16 junio 2013

¡No, no hay derecho!

Se llamaba Rafael, me llevaba tal vez con cuarenta años de diferencia y desde un día que -siendo yo todavía soltero- le acompañé a realizar un prolongado viaje, puedo decir que nos convertimos en buenos amigos. Yo tenía a la sazón -cuando realizamos aquel inconcebible periplo- tan solo veintitrés años; así fue como lo conocí (gente con más suspicacia que la mía insinuaría que así fue como él me conoció a mí). Lo cierto es que así fue como aprendí a ganarme su confianza y, sobre todo, a respetarlo. Así fue como él y yo nos hicimos amigos.

Se había destacado en la vida pública; aunque, debido a sus posturas, había despertado reacciones e inconformidades; los valores que proclamaba y defendía no siempre le ganaron amigos. Como militar que había sido, creía en la lealtad, la gratitud y el espíritu de cuerpo. En lo personal, era un extraordinario anfitrión, era un hombre generoso y cuidaba con mucho celo el sentido familiar. La casualidad -lo que otros llaman destino- quiso un día que nos convirtiéramos en “familiares políticos”. Siempre me supo tratar con consideración y deferencia. A ratos me dejó la impresión que me había convertido en su yerno favorito.

Siempre sospeché que no le resultaba atractiva la idea de expresarse en público –algo inimaginable en un político-; quizá se había dado cuenta que su dicción no era muy clara y que los “Demóstenes de profesión” utilizan embelecos y recursos que él no había ni ensayado, ni -menos aún- aprendido. Por ello es que utilizaba frases de impacto (con el beneficio que en física tiene el “golpe de ariete”), frases que le ayudaban a reconfigurar su exposición y a disimular una cierta falta de elegancia a la hora de declarar unas propuestas o desarrollar unos contenidos.

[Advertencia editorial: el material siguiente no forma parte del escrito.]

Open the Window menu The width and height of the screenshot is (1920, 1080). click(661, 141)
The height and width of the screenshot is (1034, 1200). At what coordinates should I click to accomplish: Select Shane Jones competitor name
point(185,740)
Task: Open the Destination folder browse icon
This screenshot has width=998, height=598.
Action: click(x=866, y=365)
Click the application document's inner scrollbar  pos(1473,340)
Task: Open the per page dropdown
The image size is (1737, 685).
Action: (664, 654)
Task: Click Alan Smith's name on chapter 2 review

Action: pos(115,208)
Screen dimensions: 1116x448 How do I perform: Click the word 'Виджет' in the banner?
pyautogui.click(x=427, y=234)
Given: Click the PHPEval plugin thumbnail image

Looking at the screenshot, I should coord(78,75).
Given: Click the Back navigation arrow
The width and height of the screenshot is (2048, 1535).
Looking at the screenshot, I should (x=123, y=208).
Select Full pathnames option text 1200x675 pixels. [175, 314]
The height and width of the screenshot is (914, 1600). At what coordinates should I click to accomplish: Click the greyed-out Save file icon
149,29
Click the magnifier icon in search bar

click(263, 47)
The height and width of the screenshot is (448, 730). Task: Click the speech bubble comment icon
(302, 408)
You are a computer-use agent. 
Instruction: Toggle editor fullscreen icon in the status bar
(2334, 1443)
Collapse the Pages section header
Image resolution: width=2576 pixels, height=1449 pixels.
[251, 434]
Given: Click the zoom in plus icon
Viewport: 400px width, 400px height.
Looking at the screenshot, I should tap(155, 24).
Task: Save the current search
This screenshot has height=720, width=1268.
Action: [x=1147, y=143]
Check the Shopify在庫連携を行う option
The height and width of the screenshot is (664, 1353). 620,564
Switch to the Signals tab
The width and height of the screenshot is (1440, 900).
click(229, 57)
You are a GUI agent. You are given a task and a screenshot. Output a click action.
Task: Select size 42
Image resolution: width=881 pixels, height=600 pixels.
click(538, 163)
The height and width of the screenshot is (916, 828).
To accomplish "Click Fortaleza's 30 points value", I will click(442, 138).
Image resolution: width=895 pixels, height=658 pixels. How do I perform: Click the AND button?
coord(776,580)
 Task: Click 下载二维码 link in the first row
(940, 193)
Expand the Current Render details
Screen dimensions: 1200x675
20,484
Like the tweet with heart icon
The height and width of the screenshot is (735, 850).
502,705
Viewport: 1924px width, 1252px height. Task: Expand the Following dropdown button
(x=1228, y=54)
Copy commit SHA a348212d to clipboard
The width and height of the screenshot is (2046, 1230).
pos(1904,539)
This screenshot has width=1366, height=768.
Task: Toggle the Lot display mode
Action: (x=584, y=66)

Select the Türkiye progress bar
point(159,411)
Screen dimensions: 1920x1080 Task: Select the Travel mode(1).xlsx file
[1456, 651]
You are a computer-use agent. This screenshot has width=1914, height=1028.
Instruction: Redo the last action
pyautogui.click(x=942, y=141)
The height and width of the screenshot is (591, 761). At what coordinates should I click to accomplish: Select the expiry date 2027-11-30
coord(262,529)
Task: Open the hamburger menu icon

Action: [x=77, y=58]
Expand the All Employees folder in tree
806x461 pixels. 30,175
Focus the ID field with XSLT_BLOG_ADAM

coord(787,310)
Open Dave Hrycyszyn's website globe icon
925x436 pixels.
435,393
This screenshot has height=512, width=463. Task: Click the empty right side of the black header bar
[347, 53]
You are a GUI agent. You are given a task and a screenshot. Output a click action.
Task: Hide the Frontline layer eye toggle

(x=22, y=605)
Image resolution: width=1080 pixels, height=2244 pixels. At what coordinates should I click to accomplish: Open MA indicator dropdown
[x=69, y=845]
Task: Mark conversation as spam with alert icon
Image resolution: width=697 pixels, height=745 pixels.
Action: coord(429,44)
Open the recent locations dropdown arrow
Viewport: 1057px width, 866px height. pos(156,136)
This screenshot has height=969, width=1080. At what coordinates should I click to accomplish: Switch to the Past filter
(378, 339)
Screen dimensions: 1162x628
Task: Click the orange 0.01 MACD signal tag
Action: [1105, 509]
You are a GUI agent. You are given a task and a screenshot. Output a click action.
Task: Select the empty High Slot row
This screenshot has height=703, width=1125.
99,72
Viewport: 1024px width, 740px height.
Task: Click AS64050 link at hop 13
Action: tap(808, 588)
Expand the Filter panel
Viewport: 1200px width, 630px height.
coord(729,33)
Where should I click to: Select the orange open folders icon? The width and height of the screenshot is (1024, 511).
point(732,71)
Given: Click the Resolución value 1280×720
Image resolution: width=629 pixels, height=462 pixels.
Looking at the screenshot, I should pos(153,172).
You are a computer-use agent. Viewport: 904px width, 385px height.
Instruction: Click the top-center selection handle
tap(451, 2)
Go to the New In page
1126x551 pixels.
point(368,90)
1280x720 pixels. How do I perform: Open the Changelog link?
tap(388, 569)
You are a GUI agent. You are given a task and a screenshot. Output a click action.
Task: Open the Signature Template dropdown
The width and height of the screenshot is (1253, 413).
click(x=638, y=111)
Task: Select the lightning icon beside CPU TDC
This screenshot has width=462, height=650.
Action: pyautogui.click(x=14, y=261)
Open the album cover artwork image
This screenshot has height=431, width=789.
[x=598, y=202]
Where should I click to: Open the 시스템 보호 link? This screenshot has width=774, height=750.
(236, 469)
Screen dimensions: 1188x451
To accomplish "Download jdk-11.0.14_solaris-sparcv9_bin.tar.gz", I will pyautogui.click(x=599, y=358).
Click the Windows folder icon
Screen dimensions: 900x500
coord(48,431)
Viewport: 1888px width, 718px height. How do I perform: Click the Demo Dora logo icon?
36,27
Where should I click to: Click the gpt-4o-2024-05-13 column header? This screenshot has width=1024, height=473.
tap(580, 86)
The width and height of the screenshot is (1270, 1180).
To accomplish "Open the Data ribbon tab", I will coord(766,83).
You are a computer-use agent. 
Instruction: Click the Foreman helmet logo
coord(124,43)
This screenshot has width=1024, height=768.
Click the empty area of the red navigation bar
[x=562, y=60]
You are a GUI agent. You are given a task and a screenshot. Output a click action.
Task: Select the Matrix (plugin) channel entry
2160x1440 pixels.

Por ello me acostumbré a ciertas frases que el Coronel usaba con insistencia (nunca quise llamarle por su nombre de pila); y creo que fue así como mi oído se fue acostumbrando a ciertas muletillas que repetía con relativa frecuencia: “entre gallos y medianoche”, “sin beneficio de inventario”, “ yo no sé de esas cosas”, “¡no hay derecho!”. Esas fueron frases que, cuando él hablaba, pudiera decirse que yo ya las anticipaba o me las prefiguraba. No solo eso: siento que en ciertas ocasiones me dejé llevar por la marea de su influencia y, más pronto que tarde, se convirtieron en frases que, muy probablemente, yo también utilicé…

Hoy mismo, frente a la ausencia de un debate formal en la Asamblea Nacional para aprobar una Ley de Comunicación que representa los intereses del partido de gobierno, me ha dado la impresión que el procedimiento empleado ha creado la percepción de que aquello fue realizado “entre gallos y medianoche”, que aquél inusitado apremio no encontraba justificación y que, por lo mismo, se había procedido -con tan atolondrada actuación- sin que realmente hiciera falta (la mayoría parlamentaria tiene los votos para aprobar cualquier iniciativa en la Asamblea) y sin que realmente existiese un “beneficio de inventario”…

Me produce democrática inquietud que se proceda de tan innecesaria manera. ¿Se lo hace por soberbia? ¿Acaso por ineptitud, intolerancia o intransigencia? ¿Prima tal vez la convicción de que existiendo -como ciertamente existe- una mayoría para decidir en cualquier votación, eso de “debatir” no es sino una pérdida de tiempo? Son, estas, preguntas sin respuesta, acciones que a muchos nos generan malestar, artificios que parecerían esconder una embozada intención, la intolerante propuesta de imponer una oscura y dogmática visión. No puedo sino repetir con lástima: ¡No hay derecho, no hay derecho!